Two hours before down, the assault on Hill 677 was abandoned. Isolated, the Canadians were left with severely depleted ammunition and rations. It was only through air-dropped supplies that the Patricias were able to be properly readied for the resumption of the battle, but the expected new assault never materialized, as the Chinese had suffered heavy casualties. The Battle of Kap’yong had come to an end with the failure of the Chinese to exploit their breach of the United Nations line.
Canadian losses at the battle were light, particularly when compared to those of the Chinese. Ten Canadian soldiers were killed and 23 wounded. It is generally accepted that death among the enemy amounted to more than 1,000.

The victory over the People’s Volunteer Army meant that Seoul would never again be threatened.

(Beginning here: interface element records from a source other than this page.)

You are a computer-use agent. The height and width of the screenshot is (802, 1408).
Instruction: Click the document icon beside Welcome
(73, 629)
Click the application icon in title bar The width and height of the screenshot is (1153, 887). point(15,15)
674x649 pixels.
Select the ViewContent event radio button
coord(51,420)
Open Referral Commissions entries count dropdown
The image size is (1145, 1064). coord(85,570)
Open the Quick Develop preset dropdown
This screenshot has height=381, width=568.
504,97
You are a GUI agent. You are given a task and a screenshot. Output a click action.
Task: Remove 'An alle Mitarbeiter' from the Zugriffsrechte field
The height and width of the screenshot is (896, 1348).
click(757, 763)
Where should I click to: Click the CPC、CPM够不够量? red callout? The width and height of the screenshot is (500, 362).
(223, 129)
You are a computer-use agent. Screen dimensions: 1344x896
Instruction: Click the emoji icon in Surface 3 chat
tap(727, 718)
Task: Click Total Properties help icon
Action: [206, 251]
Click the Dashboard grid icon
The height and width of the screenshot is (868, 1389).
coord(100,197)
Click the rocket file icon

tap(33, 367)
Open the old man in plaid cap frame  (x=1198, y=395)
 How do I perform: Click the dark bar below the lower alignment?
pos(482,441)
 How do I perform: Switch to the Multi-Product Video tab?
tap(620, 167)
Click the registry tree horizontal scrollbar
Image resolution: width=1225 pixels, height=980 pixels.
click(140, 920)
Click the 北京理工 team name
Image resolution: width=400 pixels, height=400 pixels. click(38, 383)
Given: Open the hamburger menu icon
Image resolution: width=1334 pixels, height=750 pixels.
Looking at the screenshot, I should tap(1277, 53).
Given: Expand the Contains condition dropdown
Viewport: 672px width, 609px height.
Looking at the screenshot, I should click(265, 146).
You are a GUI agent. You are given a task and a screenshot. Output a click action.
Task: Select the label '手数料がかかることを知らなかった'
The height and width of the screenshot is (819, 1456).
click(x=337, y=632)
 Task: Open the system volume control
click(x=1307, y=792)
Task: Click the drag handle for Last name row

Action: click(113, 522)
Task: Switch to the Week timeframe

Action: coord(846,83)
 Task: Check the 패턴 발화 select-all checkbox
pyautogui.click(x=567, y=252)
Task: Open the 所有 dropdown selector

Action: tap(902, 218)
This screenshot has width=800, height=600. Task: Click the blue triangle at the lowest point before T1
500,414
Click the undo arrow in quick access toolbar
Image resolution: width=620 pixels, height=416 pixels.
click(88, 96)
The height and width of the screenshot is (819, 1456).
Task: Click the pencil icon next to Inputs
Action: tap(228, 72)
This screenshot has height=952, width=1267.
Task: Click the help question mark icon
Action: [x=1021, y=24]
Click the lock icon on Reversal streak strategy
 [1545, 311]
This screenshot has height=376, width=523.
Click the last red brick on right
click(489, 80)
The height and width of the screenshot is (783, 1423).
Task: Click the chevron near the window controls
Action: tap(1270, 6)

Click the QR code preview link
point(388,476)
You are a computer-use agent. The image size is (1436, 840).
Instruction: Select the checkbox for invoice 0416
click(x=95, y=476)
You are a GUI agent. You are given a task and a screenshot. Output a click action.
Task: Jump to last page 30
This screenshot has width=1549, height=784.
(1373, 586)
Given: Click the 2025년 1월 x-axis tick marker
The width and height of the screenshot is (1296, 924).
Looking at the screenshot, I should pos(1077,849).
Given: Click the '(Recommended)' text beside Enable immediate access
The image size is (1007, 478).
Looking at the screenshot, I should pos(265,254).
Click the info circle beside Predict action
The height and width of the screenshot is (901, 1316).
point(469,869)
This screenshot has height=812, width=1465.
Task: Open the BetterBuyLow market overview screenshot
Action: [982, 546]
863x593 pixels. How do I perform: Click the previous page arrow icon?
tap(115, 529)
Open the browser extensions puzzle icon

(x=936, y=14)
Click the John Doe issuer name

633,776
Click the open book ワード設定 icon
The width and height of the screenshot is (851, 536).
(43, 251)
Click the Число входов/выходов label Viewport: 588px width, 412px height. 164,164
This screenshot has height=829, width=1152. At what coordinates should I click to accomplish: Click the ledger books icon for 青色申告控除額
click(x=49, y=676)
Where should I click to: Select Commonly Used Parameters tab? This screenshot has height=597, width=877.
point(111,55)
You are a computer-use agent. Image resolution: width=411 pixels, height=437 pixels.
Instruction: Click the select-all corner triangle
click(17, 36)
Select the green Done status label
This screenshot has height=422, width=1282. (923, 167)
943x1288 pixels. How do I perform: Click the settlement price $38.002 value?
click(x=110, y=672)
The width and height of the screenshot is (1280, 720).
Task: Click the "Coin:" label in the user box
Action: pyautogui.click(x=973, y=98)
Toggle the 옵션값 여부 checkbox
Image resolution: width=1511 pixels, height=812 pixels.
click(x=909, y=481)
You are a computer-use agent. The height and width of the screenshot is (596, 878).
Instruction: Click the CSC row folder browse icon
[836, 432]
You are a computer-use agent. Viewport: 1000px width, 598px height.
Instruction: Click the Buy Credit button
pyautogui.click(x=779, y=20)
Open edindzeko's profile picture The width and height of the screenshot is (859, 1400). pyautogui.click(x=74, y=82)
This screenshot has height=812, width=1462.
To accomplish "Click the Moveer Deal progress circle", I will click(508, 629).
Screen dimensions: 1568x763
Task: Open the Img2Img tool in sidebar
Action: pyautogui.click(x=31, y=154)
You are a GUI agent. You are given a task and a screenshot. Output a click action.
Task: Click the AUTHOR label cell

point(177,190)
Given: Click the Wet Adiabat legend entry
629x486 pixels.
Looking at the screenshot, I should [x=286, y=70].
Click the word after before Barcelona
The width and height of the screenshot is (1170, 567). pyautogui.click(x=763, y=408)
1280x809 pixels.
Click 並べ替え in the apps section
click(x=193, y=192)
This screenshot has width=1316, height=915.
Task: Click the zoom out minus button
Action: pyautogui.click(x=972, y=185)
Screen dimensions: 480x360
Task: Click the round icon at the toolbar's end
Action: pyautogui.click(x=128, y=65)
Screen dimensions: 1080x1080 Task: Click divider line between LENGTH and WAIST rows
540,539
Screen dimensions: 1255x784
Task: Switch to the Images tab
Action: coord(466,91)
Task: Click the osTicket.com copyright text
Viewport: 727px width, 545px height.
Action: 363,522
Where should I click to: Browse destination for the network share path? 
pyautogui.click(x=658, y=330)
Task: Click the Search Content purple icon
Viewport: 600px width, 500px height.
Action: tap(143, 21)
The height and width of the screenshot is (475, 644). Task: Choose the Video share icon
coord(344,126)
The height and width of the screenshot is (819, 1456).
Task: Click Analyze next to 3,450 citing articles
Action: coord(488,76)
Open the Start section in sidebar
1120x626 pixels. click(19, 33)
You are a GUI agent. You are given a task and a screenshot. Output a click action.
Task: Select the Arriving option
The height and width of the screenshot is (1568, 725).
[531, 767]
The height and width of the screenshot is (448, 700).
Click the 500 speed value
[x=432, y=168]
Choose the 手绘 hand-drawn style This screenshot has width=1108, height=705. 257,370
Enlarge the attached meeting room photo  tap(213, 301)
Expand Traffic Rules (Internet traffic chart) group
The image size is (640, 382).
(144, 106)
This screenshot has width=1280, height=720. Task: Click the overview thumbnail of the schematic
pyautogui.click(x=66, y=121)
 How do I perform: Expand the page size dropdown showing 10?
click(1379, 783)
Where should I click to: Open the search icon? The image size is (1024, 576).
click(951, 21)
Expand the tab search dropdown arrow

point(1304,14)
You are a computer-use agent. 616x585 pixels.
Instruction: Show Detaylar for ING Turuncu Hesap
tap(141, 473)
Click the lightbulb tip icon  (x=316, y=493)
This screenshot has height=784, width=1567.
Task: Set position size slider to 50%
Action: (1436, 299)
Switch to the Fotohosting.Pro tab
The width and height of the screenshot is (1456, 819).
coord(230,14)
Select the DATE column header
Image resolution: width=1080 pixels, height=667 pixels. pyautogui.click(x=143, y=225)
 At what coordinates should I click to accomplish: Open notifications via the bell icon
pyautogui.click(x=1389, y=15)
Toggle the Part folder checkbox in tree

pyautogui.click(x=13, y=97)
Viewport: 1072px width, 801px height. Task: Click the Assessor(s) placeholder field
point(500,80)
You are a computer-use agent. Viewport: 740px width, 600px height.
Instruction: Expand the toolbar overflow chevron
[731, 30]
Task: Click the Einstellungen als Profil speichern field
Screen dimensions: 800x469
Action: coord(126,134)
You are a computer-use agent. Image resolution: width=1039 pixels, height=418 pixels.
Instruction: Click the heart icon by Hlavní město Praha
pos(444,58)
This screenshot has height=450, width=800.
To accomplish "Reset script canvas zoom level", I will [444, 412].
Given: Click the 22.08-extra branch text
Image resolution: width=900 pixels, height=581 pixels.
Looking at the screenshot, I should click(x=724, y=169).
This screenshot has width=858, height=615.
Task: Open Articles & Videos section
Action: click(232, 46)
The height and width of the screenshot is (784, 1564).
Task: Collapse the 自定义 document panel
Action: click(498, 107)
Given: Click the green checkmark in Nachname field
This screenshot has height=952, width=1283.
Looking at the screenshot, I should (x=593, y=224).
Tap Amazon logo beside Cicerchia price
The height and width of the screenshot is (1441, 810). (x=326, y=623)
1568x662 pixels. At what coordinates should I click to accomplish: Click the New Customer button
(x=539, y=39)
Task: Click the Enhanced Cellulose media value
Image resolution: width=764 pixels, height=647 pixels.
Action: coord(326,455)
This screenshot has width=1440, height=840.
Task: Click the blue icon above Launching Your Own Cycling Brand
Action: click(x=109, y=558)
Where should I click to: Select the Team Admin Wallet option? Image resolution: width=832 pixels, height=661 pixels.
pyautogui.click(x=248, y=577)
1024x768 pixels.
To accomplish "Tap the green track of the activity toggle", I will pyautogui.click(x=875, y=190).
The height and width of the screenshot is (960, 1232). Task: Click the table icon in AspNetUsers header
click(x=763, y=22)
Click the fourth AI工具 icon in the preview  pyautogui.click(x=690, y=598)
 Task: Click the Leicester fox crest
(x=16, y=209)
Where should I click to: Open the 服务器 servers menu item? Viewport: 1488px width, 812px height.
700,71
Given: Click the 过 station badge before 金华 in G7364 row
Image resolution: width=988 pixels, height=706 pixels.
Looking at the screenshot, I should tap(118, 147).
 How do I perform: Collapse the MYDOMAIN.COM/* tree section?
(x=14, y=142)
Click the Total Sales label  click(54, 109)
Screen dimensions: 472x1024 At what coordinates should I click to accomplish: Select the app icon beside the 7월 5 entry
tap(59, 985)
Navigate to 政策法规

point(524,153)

Combat ended on 27 July 1953 with the signing of the Korean Armistice Agreement.
In more than three years of fierce fighting, 6,000,000 Koreans were killed, as well as close to 500,000 Chinese soldiers. The Canadians lost 516 men, with more than 1,000 wounded.

Canadian troops remained in South Korea for several years after the armistice. The last to leave, the Canadian Medical Detachment, sailed in June 1957 from Inchon.
Later, Canada participated in every United Nations peacekeeping mission, but it wasn’t until the 1991 Gulf War that Canadians again participated in combat operations. One of a coalition if 34 nations to fight Iraq, Canada contributed a field hospital, a CF-18 Squadron, a supply ship and the destroyers HMCS Athabaskan, Huron and Terra Nova. The Gulf War holds the distinction of being the only war in which Canada suffered no casualties.